At rail stations and shopping malls around the world, there have been reports of people, particularly young children, getting their toes caught in escalators.
The one common theme seems to be the clunky soft-soled clogs known by the name of the most popular brand, Crocs. Most adults, including parents of small children, are unaware of the risks that escalators pose for small children.
One of the nation’s largest subway systems – the Washington Metro – has posted ads warning riders about wearing Crocs on its moving stairways. The ads feature a photo of a crocodile, though they don’t mention Crocs by name.
In one case, a four-year-old wearing Crocs caught his foot in an escalator at a mall in northern Virginia. His mother managed to yank him free, but the nail on his big toe was almost completely ripped off, causing heavy bleeding. At first, the child’s mother had no idea what caused the boy’s foot to get caught.
It was only later, when someone at the hospital remarked on his shoes, that she began to suspect the Crocs and did an Internet search.
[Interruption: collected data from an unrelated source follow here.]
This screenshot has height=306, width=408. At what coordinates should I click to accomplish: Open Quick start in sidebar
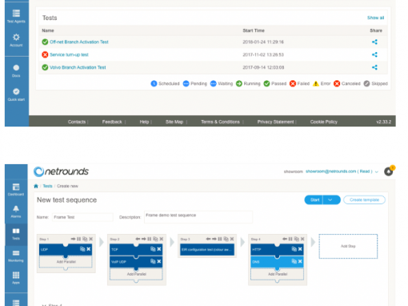point(16,95)
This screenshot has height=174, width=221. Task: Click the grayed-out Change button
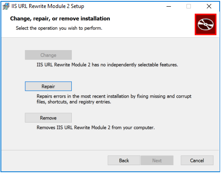pos(48,55)
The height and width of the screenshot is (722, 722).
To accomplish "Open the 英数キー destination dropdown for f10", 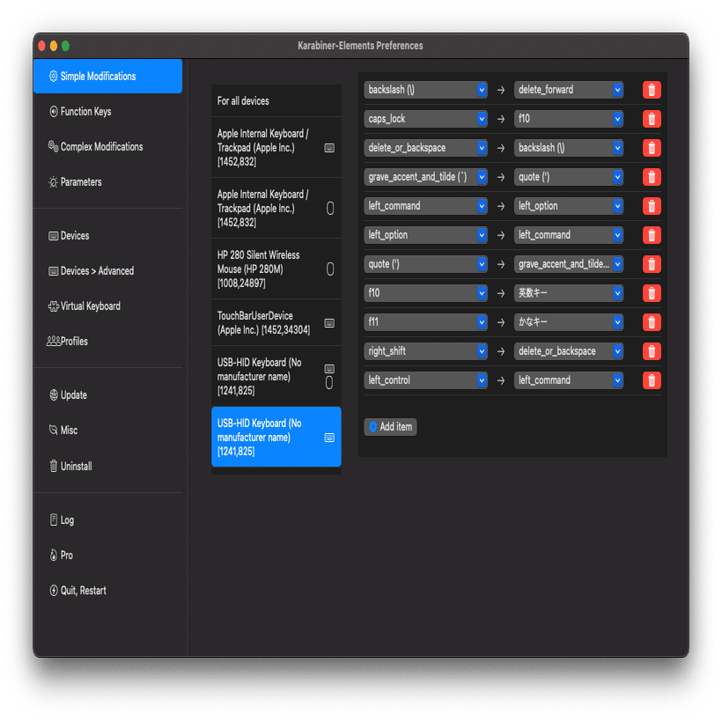I will (x=568, y=292).
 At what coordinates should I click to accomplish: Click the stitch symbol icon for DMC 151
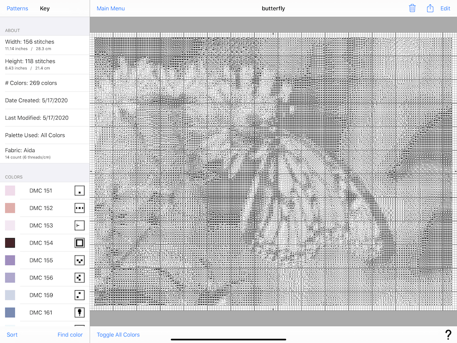tap(79, 190)
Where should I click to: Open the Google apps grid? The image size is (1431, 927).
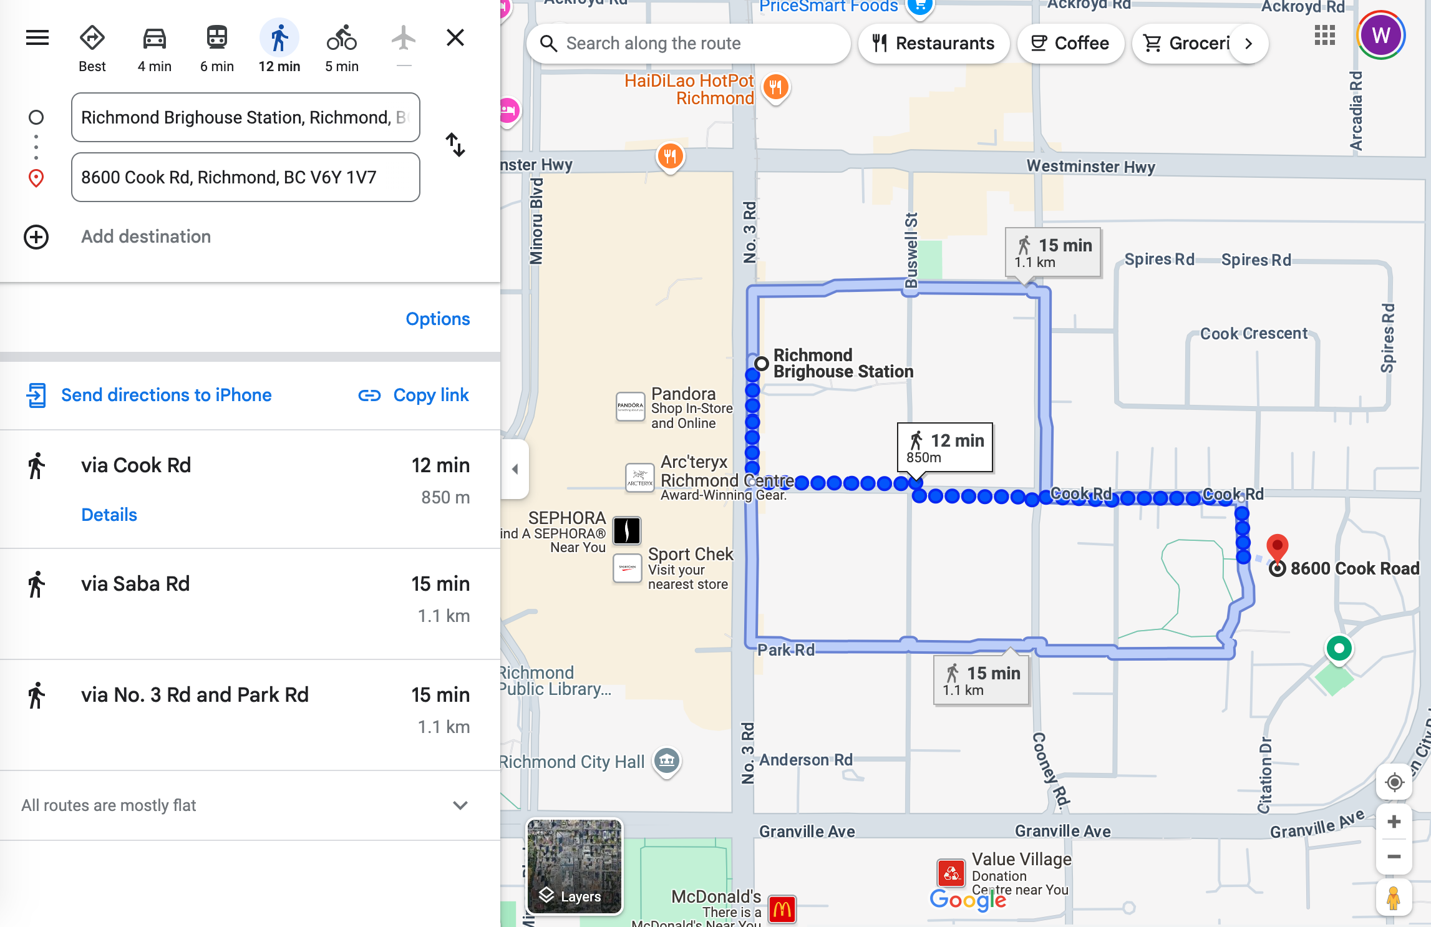(1324, 36)
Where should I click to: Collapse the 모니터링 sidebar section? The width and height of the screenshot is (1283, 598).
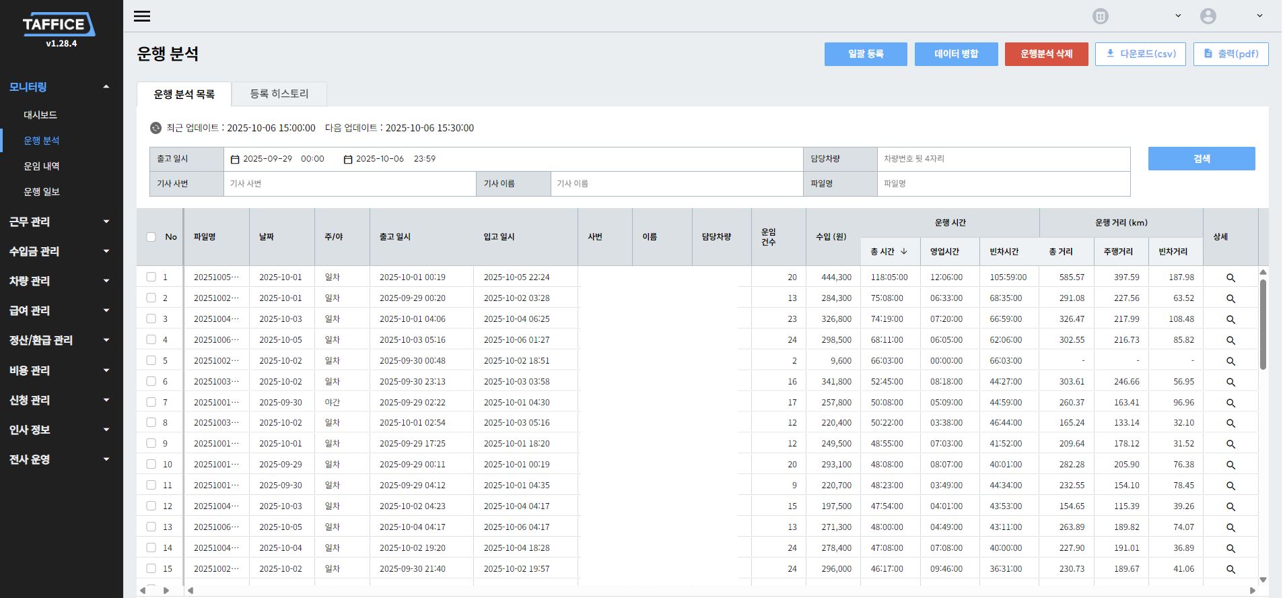(59, 87)
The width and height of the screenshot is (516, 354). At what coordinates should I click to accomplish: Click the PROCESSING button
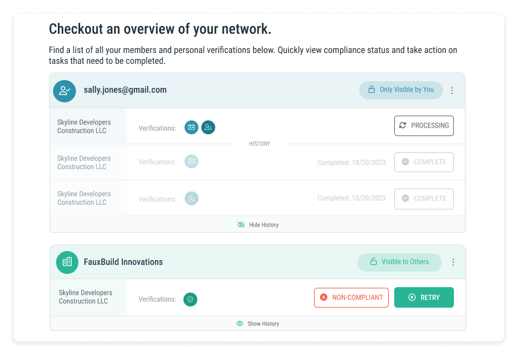point(424,125)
When she went to the Internet, she typed in ‘Croc’ and ‘escalator,’ and numerous stories came up about the risks.
According to reports appearing across the United States, and as far away as Singapore and Japan, entrapments occur because of two of the biggest selling points of shoes like Crocs: their flexibility and grip. Some report the shoes get caught in the “teeth” at the bottom or top of the escalator, or in the crack between the steps and the side of the escalator.
The reports of serious injuries have all involved young children. Crocs are commonly worn by children as young as 2 years of age. Niwot, Colorado-based Crocs Inc. does not keep records of the reasons for customer-service calls, but the company says it’s aware of “very few” problems relating to accidents involving the shoes.
In Japan, the government warned consumers recently that it has received 39 reports of sandals – mostly Crocs or similar products – getting stuck in escalators from late August through early September. Most of the reports appear to have involved small children, some as young as two years old.
In Singapore, a 2-year-old girl wearing rubber clogs – it’s unclear what brand – had her big toe completely ripped off in an escalator accident last year. And in this country, at the Atlanta airport, a 3-year-old boy wearing Crocs suffered a deep gash across the top of his toes in June. That was one of seven shoe entrapments at that airport since May 1st, and all but two of them involved Crocs.
It was reported that one U.S. retailer that caters to children, American Girl, which is a Mattel subsidiary has posted signs in three locations directing customers wearing Crocs or flip-flop sandals to use elevators instead of escalators.
During the past two years, “shoe entrapments” in the Washington subway have gone from being relatively rare to happening four or five times a week in the summer, although apparently none has caused serious injuries.
According to the U.S. Consumer Product Safety Commission, escalator accidents caused more than 10,000 injuries last year. But the agency has few records of specific shoe problems. Only two shoe entrapments have been reported to the Commission by consumers since the beginning of 2006. Agency spokesman Ed Kang urged people who have had problems to report them on the commission’s Web site. Although Crocs officials claimed they were working with the Elevator Escalator Safety Foundation on public education initiatives, the group’s executive director, Barbara Allen, says that’s not true.
Ms. Allen said a Crocs official called her in September 2006 about possible cooperation, even suggesting the company might put a tag in its shoes with the foundation’s Web address. But since that first contact, apparently Crocs has not called, and, according to Ms. Allen, nobody from the company will return her calls.
Escalator safety experts say the best way to prevent shoe entrapments is to face the direction the stairs are moving, keep feet away from the sides and step over the teeth at the end.